Der Aufpreis wird erschwinglich sein. Es wird keinen Riesensprung geben. Schauen Sie sich die Preisstellung einer Distronic Plus in der S-Klasse an, die automatisch den gewünschten Abstand zu einem vorausfahrenden Fahrzeug hält und den Fahrer beim Lenken unterstützt. Dieses am weitesten fortgeschrittene System kostet einen vierstelligen Betrag. So viel mehr Komponenten brauchen Sie für den Highway Pilot im Lkw auch nicht. Zu den großen Vorteilen zählt beispielsweise ein geringerer Verbrauch, weil ein autonomer Truck viel vorausschauender fahren kann. Zudem wird die Sicherheit verbessert. Ein autonomer Truck ist nie übermüdet oder abgelenkt und unaufmerksam, sondern ist zu jeder Tages- und Nachtzeit hundertprozentig auf seine Aufgabe konzentriert.
Auf der IAA zeigen Sie nun eine Design-Studie dieses Trucks, dessen Fahrerkabine eine Wohlfühlatmosphäre wie ein luxuriöses Wohnmobil ausstrahlt. Wenn man sich auf Autobahn-Raststätten die Kabinen der Lkw mit ausländischen Billigfahrern ansieht, kann man sich kaum vorstellen, dass die Speditionen dafür Geld locker machen und dies ein großer Markterfolg wird.
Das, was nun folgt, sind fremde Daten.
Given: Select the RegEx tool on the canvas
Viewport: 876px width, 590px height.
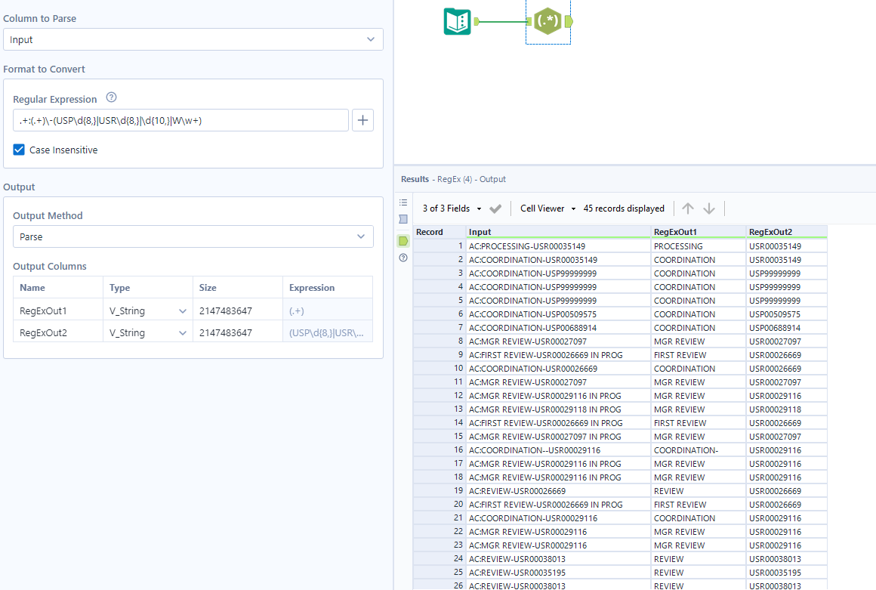Looking at the screenshot, I should click(x=548, y=22).
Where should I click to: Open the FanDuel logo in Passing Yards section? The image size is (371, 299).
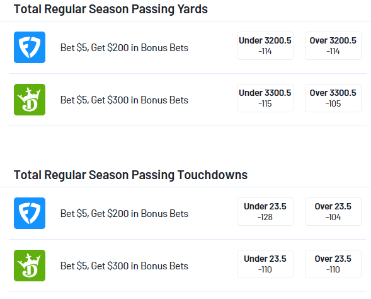[x=30, y=47]
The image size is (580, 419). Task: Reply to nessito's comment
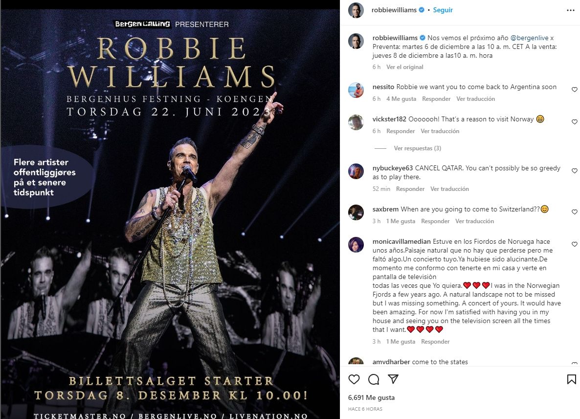[436, 99]
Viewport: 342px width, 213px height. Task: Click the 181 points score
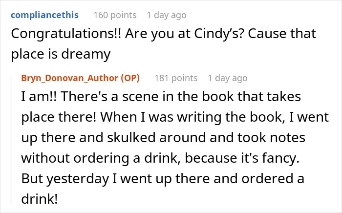coord(176,78)
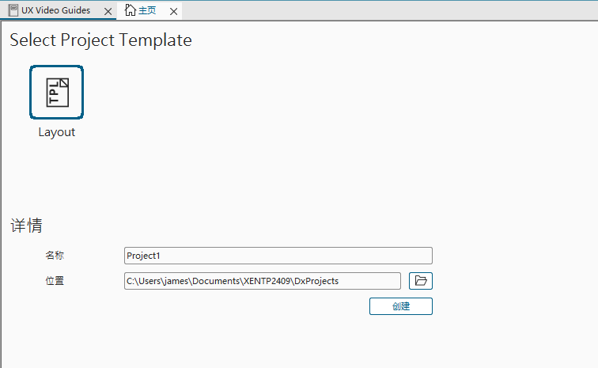Screen dimensions: 598x368
Task: Click the Project1 text in name box
Action: pyautogui.click(x=144, y=256)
Das sehen wir anders. Die Fahrer verlangen nach wohnlicheren Kabinen und einem vollumfänglichen Kommunikations- und Informationsangebot. Genau diesem Bedürfnis tragen wir Rechnung. Schon der aktuelle Actros war in dieser Hinsicht ein großer Sprung. Mit dem Future Truck gehen wir jetzt den nächsten Schritt. Sie haben schon Recht: Nicht alles, aber vieles davon wird sich in künftigen Serien-Lastwagen wieder finden. Gerade in Zeiten von Fahrermangel sind das gute Voraussetzungen für einen Markterfolg.
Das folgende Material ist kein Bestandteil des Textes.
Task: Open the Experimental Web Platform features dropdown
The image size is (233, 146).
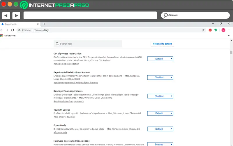Action: pyautogui.click(x=160, y=77)
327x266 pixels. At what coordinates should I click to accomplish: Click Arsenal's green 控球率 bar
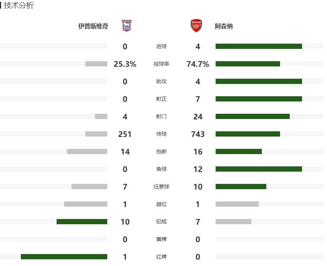[x=248, y=64]
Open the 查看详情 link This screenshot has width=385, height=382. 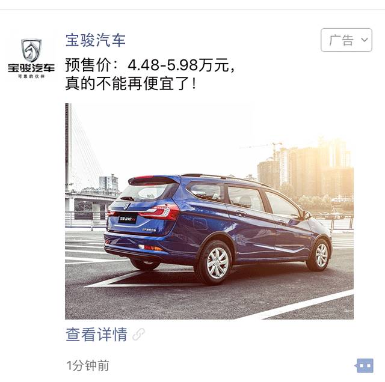point(96,334)
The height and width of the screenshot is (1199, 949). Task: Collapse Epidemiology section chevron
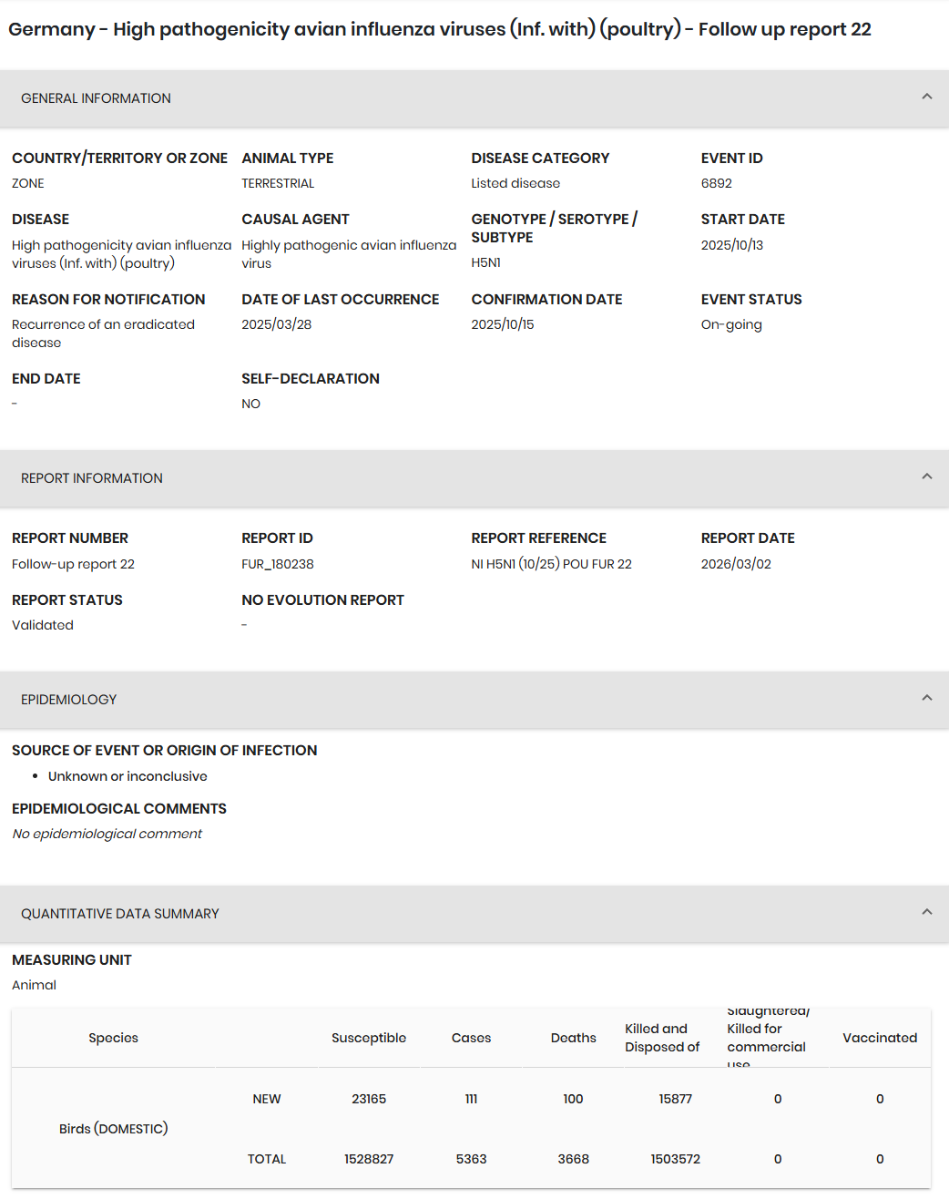[x=926, y=698]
Zum Abschluss noch eine persönliche Frage. Ihr langjähriger Kollege Andreas Renschler, der zuletzt Lkw-Chef von Daimler war, wird künftig die Nutzfahrzeugsparte des VW-Konzerns führen. Mancher Daimler-Mann nimmt Renschler diesen Wechsel zum Wettbewerber sehr übel, der Daimler als weltweite Nummer eins ablösen will. Ist das Verhältnis vergiftet?
Ich habe mit Andreas viele Jahre im Vorstand vertrauensvoll zusammengearbeitet. Wir haben viele Dinge gemeinsam vorangebracht und haben eine gute Zusammenarbeit gepflegt. Daher wird es auf der persönlichen Ebene keine Schwierigkeiten geben. Aber klar ist natürlich auch: Wir sind jetzt Konkurrenten. Und selbstverständlich werde ich mich bemühen, mit meiner Organisation den anderen Unternehmen in jeder Sekunde einen intensiven Wettbewerb zu liefern. Das ist grundsätzlich unser Anspruch. Und zwar unabhängig vom Unternehmen und wer dort Vorstand ist.
Sie haben ihrem Ex-Kollegen keine Tipps gegeben, wie er sich im Wolfsburger Haifischbecken bewegen muss? Sie haben da ja Erfahrungen als ehemaliger VW-Vorstand.
Nein. Darüber haben wir nicht gesprochen.